Text excerpt -
During my weekly grocery shop at my local cost-saver store, I am forever verifying the expiry dates of the various items I’m there to buy. I recognize that this is largely superfluous given the fact that I go through so much food that anything purchased won’t likely last the week, anyway – but there you have it. Must be a vestige habit picked up during my time in Public Health when I worked and collaborated closely on cases of food safety issues. Just a little Tristan Trivia there for you. Old habits die hard (particularly ones to do with paranoia-level focus on detail) – but what can you do?
There are worse things I suppose.
Anyway… where was I? Expiry dates. Right.
This got me thinking about how the analogy of an expiry date might apply to the land of having to think forward in the land of real estate. (And if that isn’t an honest example to evidence the fact that I’m always thinking ‘Real Estate’, I don’t know what is)
What do you mean, you have to think ahead?!

Excerpted data -
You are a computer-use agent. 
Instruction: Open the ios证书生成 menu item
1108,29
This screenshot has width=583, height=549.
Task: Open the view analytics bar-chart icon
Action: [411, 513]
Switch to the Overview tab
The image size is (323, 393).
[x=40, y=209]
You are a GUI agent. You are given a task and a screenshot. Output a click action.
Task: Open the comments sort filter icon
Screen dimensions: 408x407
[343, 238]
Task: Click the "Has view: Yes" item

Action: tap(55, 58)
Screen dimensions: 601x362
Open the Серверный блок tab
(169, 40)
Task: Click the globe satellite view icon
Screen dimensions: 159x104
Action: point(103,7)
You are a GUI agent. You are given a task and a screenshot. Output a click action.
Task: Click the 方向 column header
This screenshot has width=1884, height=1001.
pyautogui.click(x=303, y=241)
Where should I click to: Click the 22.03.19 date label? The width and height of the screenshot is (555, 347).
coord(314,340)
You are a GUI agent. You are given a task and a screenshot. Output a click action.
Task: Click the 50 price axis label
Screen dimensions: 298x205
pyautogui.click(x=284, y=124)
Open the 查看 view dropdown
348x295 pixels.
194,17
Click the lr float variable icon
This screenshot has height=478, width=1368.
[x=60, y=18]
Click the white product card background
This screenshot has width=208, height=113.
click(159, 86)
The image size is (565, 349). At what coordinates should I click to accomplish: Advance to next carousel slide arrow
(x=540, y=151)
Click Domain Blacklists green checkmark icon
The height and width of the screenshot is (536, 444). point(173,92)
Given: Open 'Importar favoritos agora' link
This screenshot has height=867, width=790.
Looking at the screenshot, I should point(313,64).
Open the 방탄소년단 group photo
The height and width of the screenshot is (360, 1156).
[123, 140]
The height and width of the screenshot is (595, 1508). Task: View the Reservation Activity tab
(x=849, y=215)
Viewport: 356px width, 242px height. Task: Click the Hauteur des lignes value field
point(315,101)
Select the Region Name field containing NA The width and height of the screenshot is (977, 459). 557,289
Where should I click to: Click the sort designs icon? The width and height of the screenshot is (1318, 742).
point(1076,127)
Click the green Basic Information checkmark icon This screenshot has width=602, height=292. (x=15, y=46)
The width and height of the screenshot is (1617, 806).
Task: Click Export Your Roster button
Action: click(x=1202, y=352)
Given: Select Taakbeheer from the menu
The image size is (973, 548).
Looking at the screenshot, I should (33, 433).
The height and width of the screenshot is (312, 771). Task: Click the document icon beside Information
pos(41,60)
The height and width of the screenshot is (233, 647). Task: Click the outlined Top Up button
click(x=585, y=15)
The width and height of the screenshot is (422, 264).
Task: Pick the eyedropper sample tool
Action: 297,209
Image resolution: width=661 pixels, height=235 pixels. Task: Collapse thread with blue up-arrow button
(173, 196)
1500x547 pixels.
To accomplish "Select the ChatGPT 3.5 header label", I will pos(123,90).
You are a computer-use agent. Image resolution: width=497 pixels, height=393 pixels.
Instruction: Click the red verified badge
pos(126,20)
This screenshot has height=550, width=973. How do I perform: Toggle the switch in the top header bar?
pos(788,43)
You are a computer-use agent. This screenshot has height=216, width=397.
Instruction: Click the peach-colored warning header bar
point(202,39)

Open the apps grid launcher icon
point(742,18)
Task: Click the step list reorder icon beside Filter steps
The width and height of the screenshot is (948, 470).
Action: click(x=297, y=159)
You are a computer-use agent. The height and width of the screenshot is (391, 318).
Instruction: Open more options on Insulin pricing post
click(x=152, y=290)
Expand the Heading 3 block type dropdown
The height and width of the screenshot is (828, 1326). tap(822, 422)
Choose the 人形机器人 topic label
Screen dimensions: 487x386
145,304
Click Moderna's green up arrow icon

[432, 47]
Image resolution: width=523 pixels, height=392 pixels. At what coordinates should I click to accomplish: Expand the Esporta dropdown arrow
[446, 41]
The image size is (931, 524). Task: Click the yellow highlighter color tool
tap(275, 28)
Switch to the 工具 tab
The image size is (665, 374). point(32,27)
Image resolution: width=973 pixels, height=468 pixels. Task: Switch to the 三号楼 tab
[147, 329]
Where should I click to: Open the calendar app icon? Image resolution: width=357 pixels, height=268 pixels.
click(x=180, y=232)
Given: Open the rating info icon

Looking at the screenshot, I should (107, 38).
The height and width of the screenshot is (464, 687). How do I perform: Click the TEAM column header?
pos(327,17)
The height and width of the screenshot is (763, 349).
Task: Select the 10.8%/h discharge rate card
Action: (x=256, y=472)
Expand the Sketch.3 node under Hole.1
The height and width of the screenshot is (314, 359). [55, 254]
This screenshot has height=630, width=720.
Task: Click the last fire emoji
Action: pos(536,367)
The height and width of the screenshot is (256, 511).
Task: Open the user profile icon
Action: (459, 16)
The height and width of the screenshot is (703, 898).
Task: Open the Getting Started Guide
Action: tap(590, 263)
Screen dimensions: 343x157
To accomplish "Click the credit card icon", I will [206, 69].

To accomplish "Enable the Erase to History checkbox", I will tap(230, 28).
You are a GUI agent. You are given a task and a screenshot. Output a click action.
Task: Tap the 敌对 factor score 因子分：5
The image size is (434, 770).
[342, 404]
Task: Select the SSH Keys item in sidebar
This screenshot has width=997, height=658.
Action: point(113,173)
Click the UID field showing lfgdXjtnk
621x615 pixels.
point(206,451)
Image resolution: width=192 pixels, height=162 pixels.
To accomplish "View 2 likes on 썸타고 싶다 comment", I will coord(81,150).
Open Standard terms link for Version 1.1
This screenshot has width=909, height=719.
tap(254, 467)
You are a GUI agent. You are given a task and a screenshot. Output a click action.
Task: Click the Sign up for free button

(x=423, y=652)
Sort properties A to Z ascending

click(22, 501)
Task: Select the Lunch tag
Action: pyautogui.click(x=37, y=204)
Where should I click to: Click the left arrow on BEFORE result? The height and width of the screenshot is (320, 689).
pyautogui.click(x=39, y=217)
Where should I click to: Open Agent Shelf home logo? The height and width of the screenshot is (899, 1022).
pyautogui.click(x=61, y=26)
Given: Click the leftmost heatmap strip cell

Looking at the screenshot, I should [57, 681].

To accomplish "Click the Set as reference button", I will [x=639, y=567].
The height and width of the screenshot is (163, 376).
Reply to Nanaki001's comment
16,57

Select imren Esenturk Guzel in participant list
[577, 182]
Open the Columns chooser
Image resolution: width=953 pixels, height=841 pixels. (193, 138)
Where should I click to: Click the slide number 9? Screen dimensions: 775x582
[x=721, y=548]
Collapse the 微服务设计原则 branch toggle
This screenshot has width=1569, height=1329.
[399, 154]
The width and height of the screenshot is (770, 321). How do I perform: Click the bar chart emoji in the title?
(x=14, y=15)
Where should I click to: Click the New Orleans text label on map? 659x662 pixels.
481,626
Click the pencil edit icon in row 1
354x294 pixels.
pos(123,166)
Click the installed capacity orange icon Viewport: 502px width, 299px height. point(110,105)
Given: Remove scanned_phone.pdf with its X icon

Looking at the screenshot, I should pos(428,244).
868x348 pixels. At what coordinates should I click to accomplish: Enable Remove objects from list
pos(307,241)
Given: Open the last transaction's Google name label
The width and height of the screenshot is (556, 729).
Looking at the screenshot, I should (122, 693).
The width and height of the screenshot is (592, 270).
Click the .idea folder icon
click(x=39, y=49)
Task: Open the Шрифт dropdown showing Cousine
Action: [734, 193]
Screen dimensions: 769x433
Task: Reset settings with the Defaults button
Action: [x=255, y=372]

Objective 1 -
Write out the passage in the text on expiry dates that starts with "During my weekly" and goes on through "things I suppose.".
Objective 2 -
According to the text on expiry dates, where did the writer work closely on cases of food safety issues?
Objective 3 -
Carry on the text on expiry dates from its final line.

Response 1 -
During my weekly grocery shop at my local cost-saver store, I am forever verifying the expiry dates of the various items I’m there to buy. I recognize that this is largely superfluous given the fact that I go through so much food that anything purchased won’t likely last the week, anyway – but there you have it. Must be a vestige habit picked up during my time in Public Health when I worked and collaborated closely on cases of food safety issues. Just a little Tristan Trivia there for you. Old habits die hard (particularly ones to do with paranoia-level focus on detail) – but what can you do?
There are worse things I suppose.

Response 2 -
In Public Health.

Response 3 -
The beauty of having a best before date branded into the side of your grocery item is that it gives you a definite, exact day. There’s clarity there that anchors by when the item must be used (and, as a corollary, when it will be at its best). It sharpens focus. It makes one make haste.
If only more prospective sellers and buyers would employ a similar strategy of looking ahead to determine a ‘let’s-move-by date’, it would make scheduling the preceding milestones’ timelines that much more meaningful.
While I often have this type of discussion with my clients in order to ascertain what their ideal timeline horizons might be, I find that a surprising high proportion haven’t discussed this beforehand or are ambivalent. That’s a problem.
Ambivalence rarely results in concrete action.
I am someone who likes to know what’s what. Where do things stand, exactly? What are we doing next? Nothing wishy-washy. No shades of grey; black or white. Red or green, as it were. I’m good with driving the process forward; as a realtor and real estate consultant, that’s kind of my job. I’ll be in charge of the process and the client, the decisions.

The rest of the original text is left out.